São, em geral, revendedores e distribuidores, veículos, autopeças, pneus, bebidas frias, artigos de perfumaria, produtos farmacêuticos, entre outros. Ou seja, bares e restaurantes, farmácias, casas de shows, mercados e demais estabelecimentos que comercializem tais produtos. Provavelmente você pode estar tributando seus produtos de forma errada e consequentemente pagando impostos a maior.

A importância da revisão tributária do cadastro dos produtos não traz apenas redução de impostos mais também traz confiabilidade ao seu cadastro fiscal e reduz o seu risco tributário.

Em razão dessa probabilidade, todas as empresas do Simples, a partir de 2014, passaram a poder, não só excluir da base-de-cálculo do ICMS a receita de venda de produtos oriundos de ICMS-ST, como também promoverem o aproveitamento desses créditos por meio da compensação, inclusive do período retroativo de 05 ANOS de valores pagos em que não ocorreu a retirada dos citados tributos da alíquota única do Simples.

A possibilidade de compensação, em virtude da mudança legislativa, se mostra tão pertinente, que Receita disponibiliza um sistema no portal do Simples, chamado de “COMPENSAÇÃO A PEDIDO”, a fim de garantir o direito do contribuinte do Simples de reaver os impostos pagos a maior nos últimos anos, dentro do período de decadência.

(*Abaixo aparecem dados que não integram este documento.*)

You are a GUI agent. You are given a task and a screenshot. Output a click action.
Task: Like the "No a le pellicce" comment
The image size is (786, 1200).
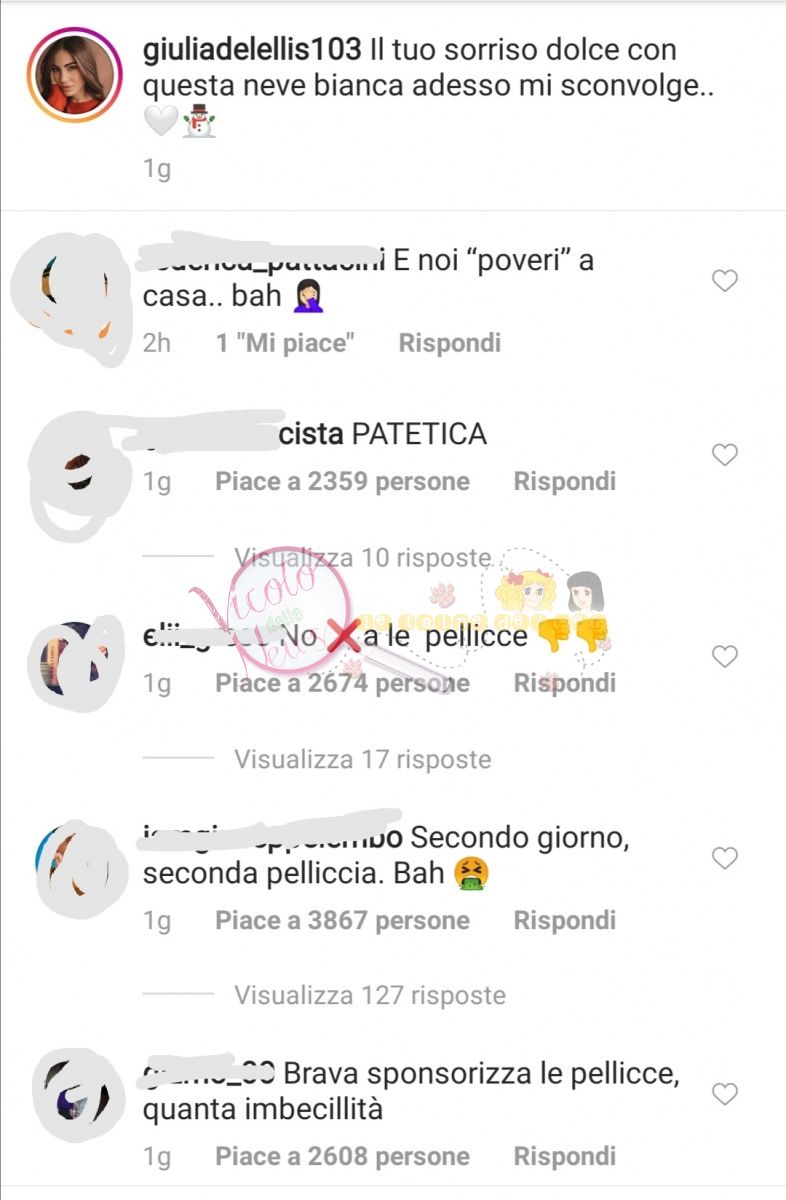724,657
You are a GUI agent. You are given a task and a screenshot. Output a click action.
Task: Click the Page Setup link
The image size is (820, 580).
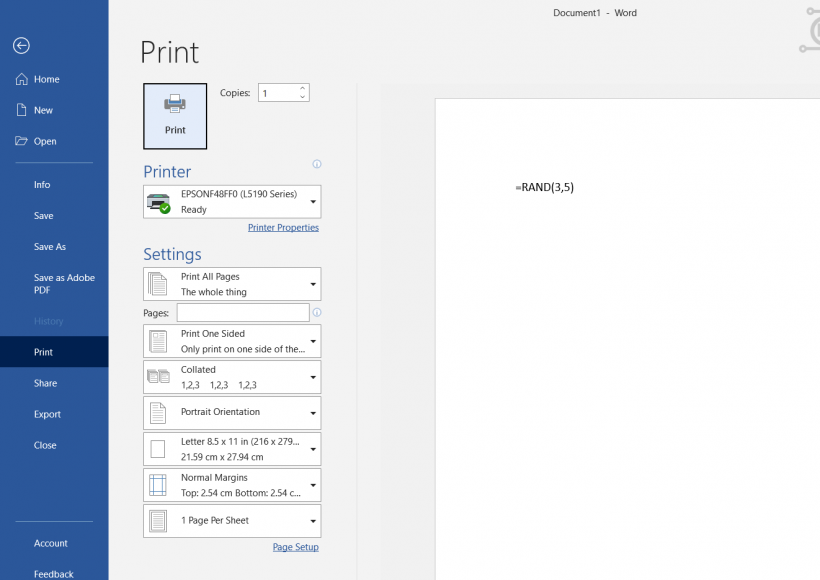295,547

Desse modo, cabe ao contribuinte inscrito no Simples, e que adquire mercadorias dentro do regime de ST do ICMS, sair em busca desse direito, não somente para RECUPERAR CRÉDITOS, mas principalmente para promover uma melhor alavancagem em sua margem de rendimento com a diminuição da carga tributária, tão pungente para promoção de uma melhora na economia do país.